## Start TASK INPUTS
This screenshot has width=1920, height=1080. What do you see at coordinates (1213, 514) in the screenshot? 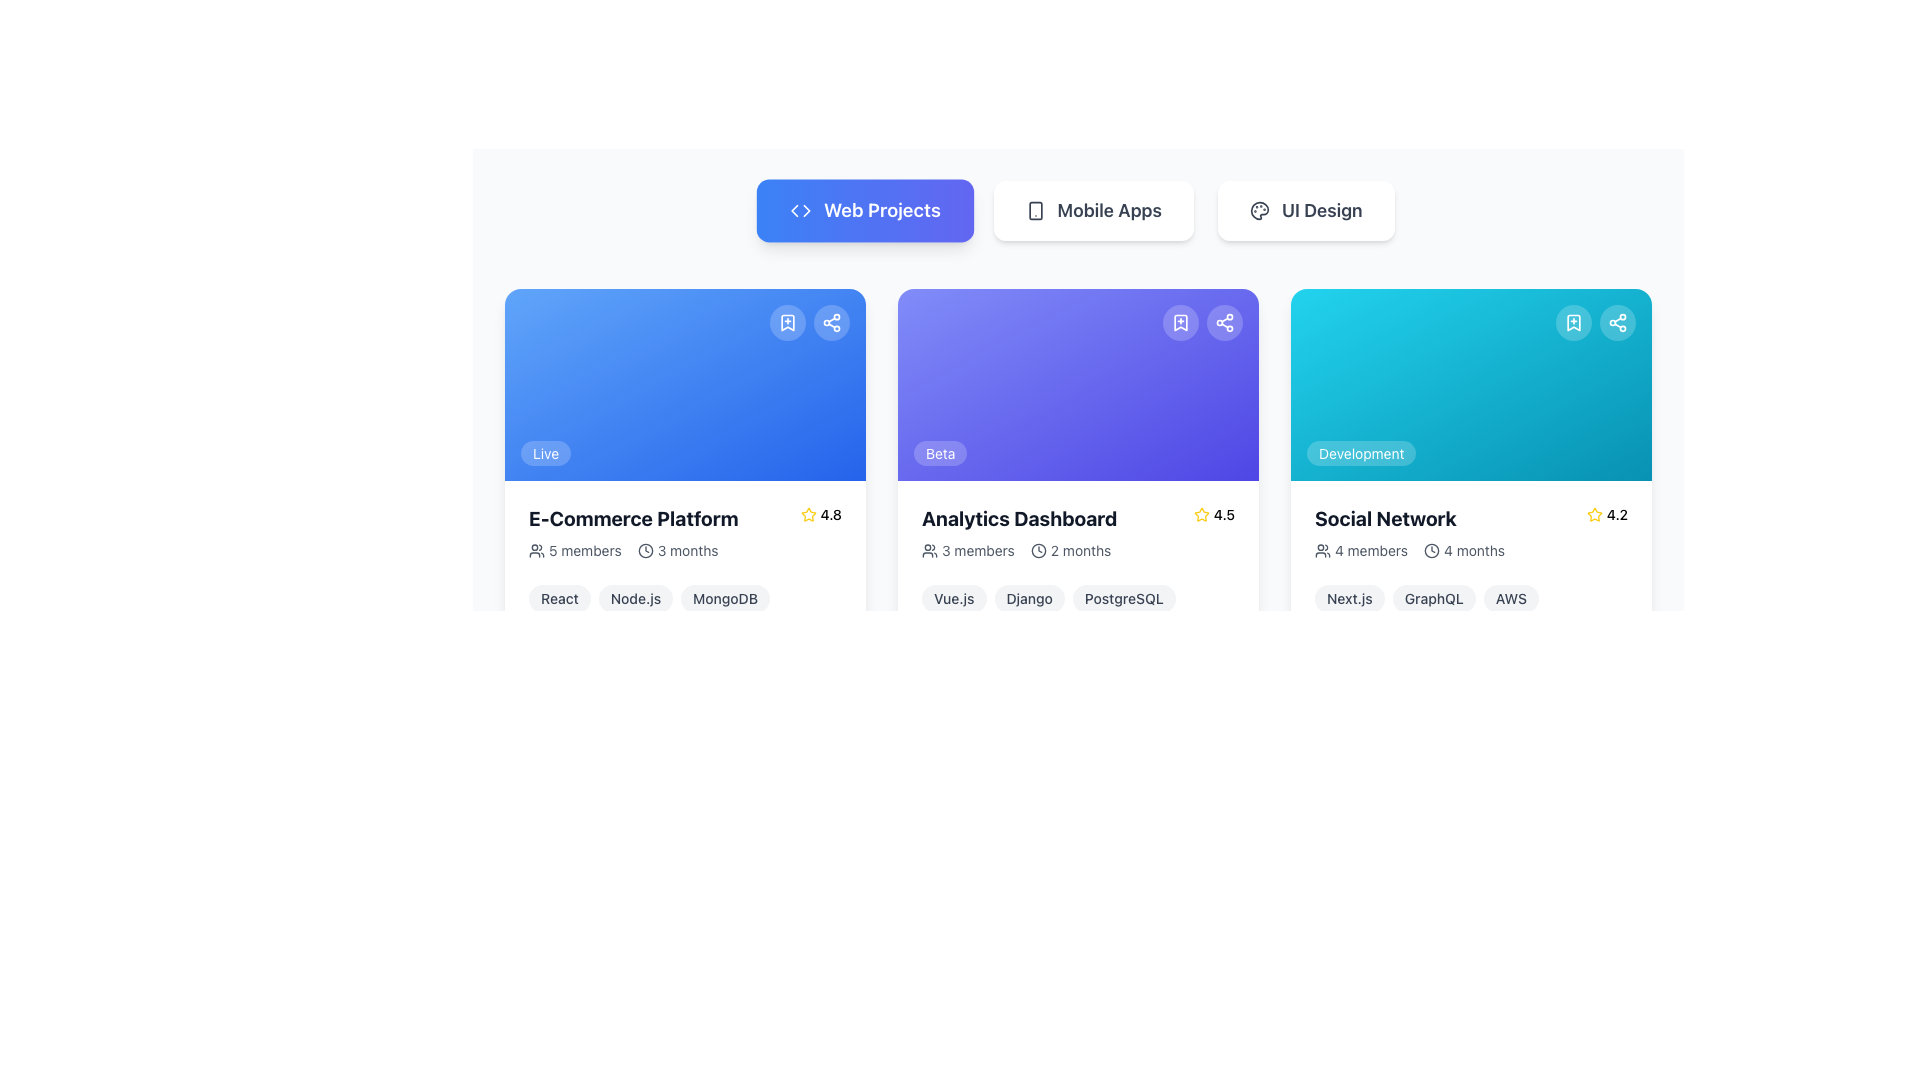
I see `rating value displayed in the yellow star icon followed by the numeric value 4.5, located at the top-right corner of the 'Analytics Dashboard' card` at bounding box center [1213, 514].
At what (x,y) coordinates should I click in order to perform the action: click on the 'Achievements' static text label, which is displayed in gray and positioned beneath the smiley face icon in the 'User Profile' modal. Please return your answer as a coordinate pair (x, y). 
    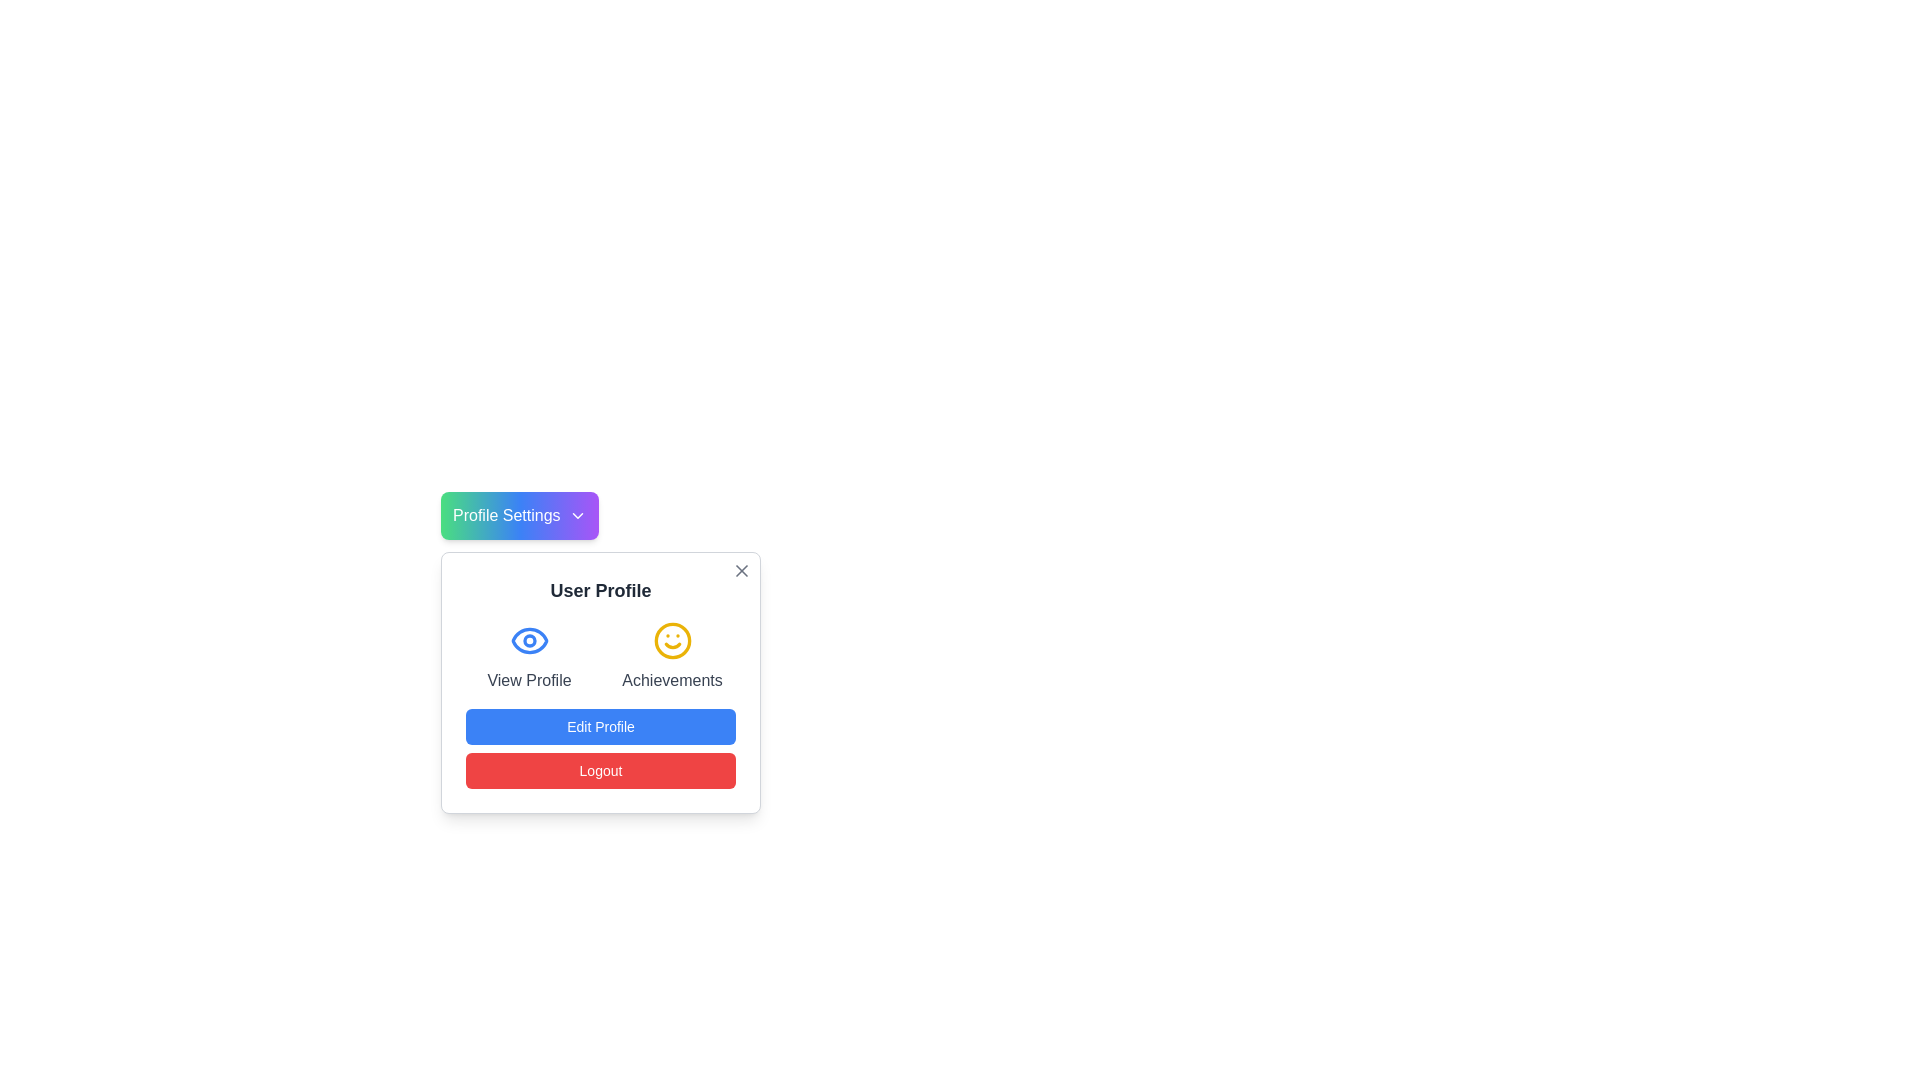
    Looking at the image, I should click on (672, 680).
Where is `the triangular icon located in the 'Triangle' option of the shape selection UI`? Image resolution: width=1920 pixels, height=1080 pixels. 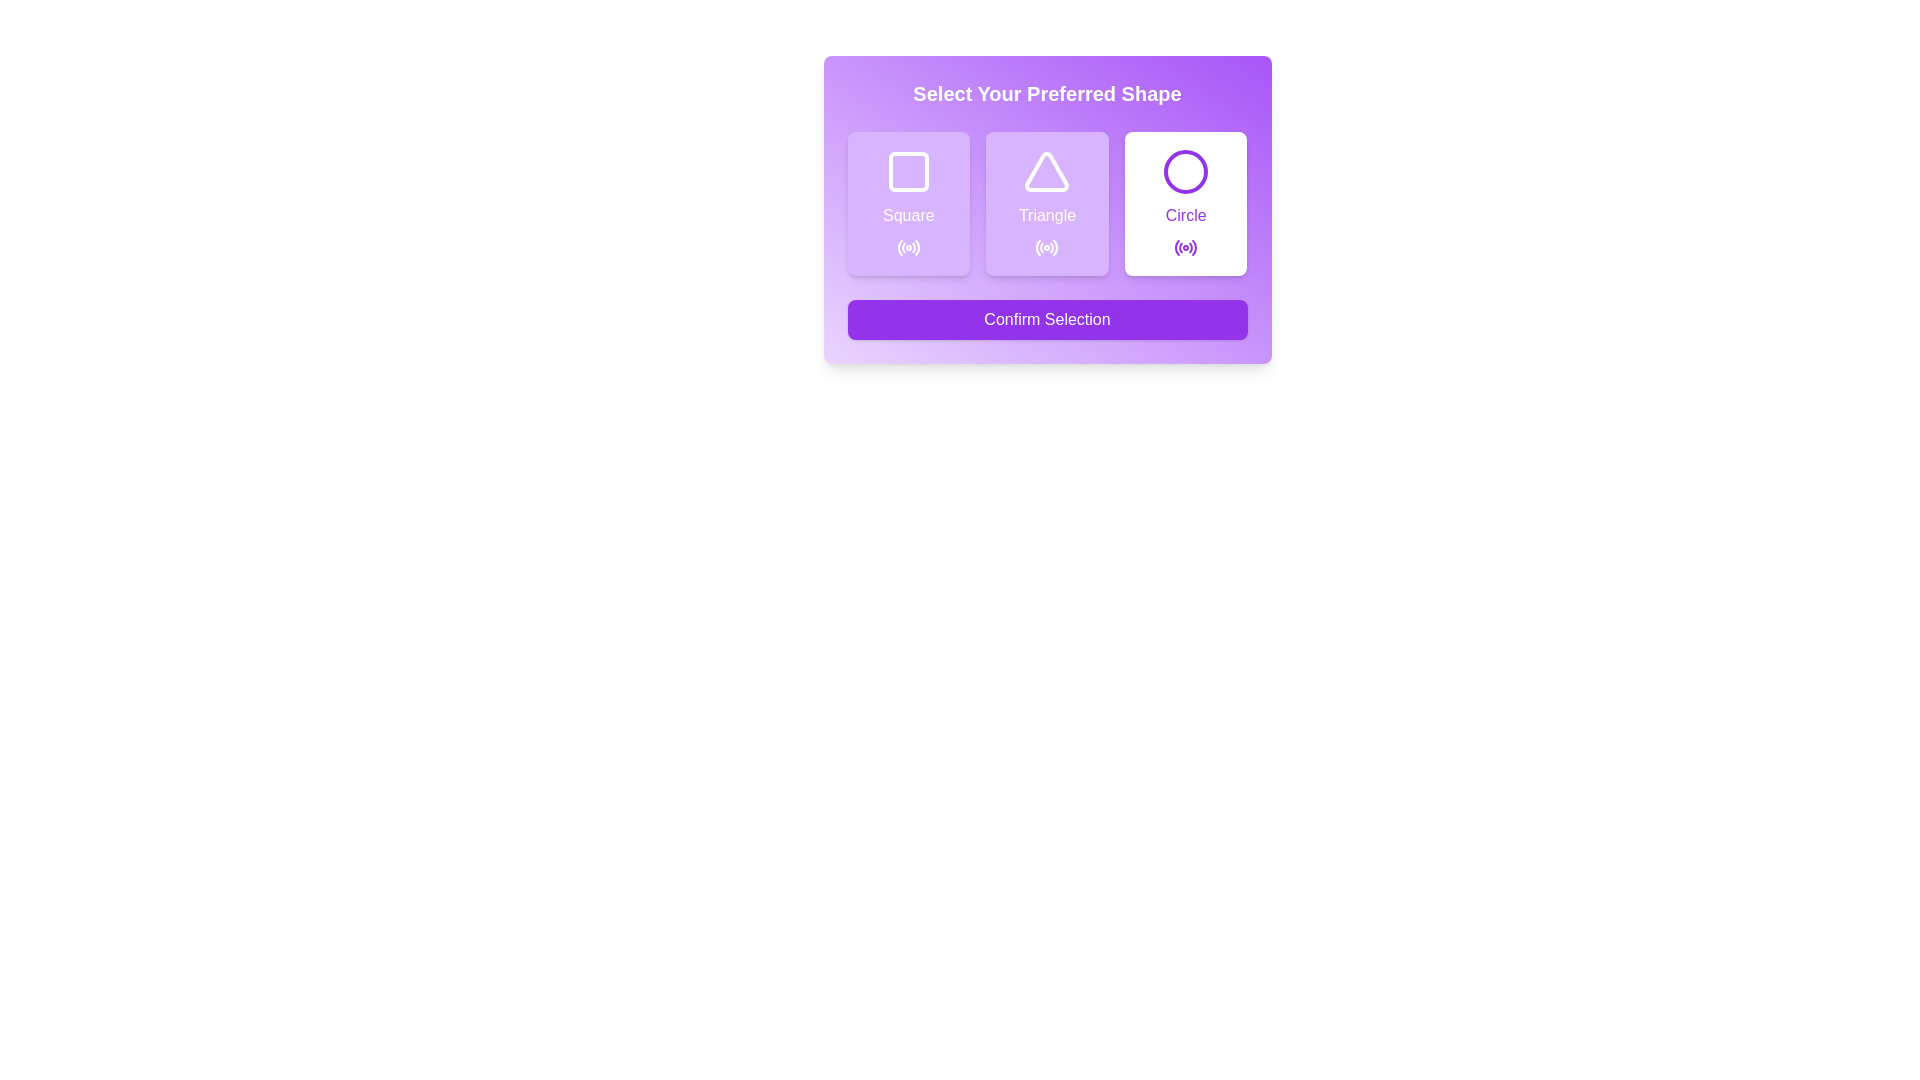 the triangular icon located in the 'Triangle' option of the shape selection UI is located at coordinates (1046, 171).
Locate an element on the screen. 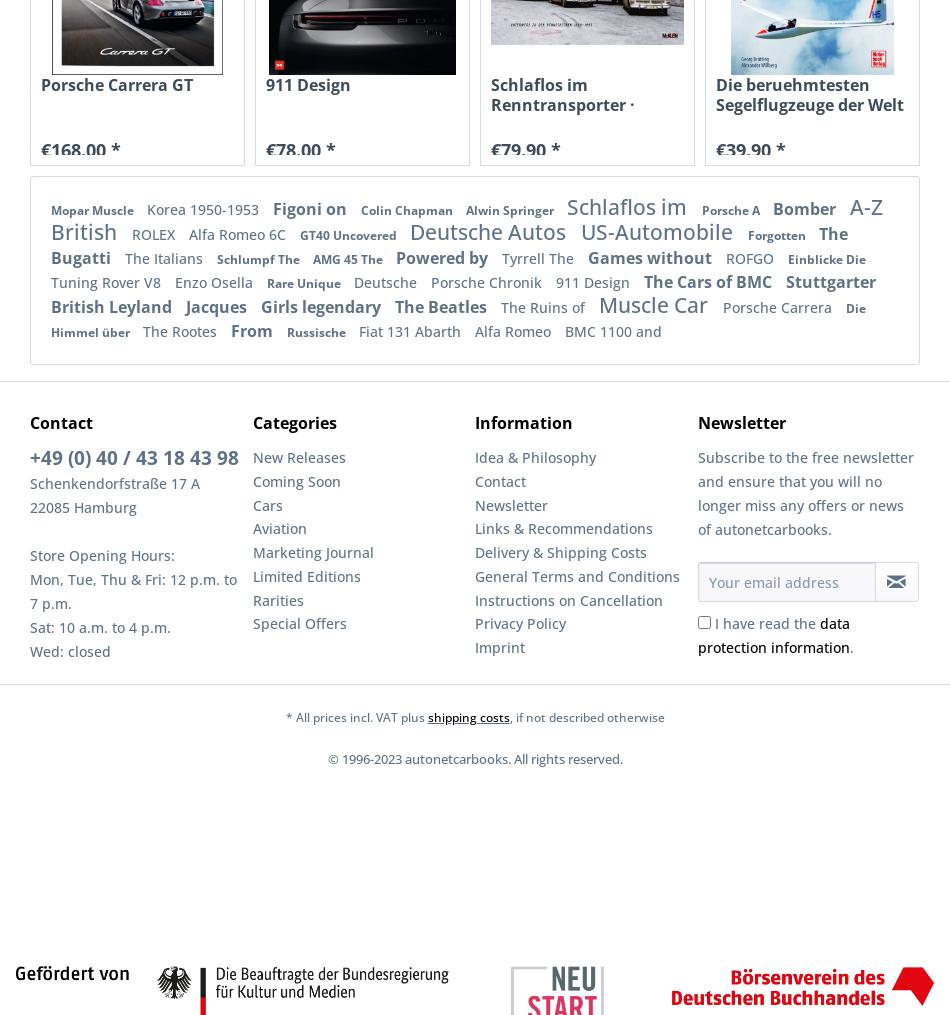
## End TASK INPUTS
→ TASK GOAL
Extract every line of the listing above that contains the word "click", matching case exactly.

→ ANSWER TO THE EXERCISE
At what (x,y) coordinates should I click in order to perform the action: click on the 'Achievements' static text label, which is displayed in gray and positioned beneath the smiley face icon in the 'User Profile' modal. Please return your answer as a coordinate pair (x, y). 
    Looking at the image, I should click on (672, 680).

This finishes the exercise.